Yes! thus will you be, queen of the Graces,
After the last sacraments,
When you go beneath grass and luxuriant flowers,
To molder among the bones of the dead.

Then, O my beauty! say to the worms who will
Devour you with kisses,
That I have kept the form and the divine essence
Of my decomposed love!

— William Aggeler, The Flowers of Evil (Fresno, CA: Academy Library Guild, 1954)

The Belgian
Oct 28, 2008

fridge corn posted:

Im still reading Mason & Dixon and still nothing has happened

Nothing ever does, but it's still extremely good.

The Belgian
Oct 28, 2008
I've started readring 'de Kappelekesbaan' by Louis Paul Boon, which is considered one of the greatest Flemish novels and it's extremely pro.

I just checked and there's also an English translation as 'Chapel Lane'. While the translation can't capture all the fuckery with language going on it still seems like a good translation from the quick look I took at and y'all should read it.

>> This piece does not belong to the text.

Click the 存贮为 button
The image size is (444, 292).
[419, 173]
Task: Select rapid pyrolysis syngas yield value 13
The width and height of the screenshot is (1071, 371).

https://www.amazon.com/Chapel-Road-Louis-Paul-Boon/dp/1564782859

quote:

According to the author, Chapel Road is the book about the childhood of Ondine [. . .] about her brother Valeer-Traleer with his monstrous head wobbling through life this way and that. But the book is about a lot more than that. It is also the story of Louis Paul Boon, an author working on a novel entitled Chapel Road, surrounded by his colorful group of friends. His readers and companions include the painter Tippetotje, who habitually works a naked woman into her paintings, and Johan Janssens, the journalist and poet who is fired from the paper for refusing to agree with the Capitalists, the Socialists or the Ultra-Marxists. Beyond that, Chapel Road includes a retelling of the myth of Reynard the fox and Isengrinus the wolf, a tale that underscores the greed, stupidity, hypocrisy, pride and lust motivating the other characters of the book. Chapel Road is a pool, a sea, a chaos: it is the book of all that can be heard and seen in Chapel Road, from the year 1800-and-something until today.

The Belgian
Oct 28, 2008

Burning Rain posted:

So i read viewegh's Bliss was it in bohemia, and it seems like a good book to give to your dad. Anybody tried giving their dad some viewegh?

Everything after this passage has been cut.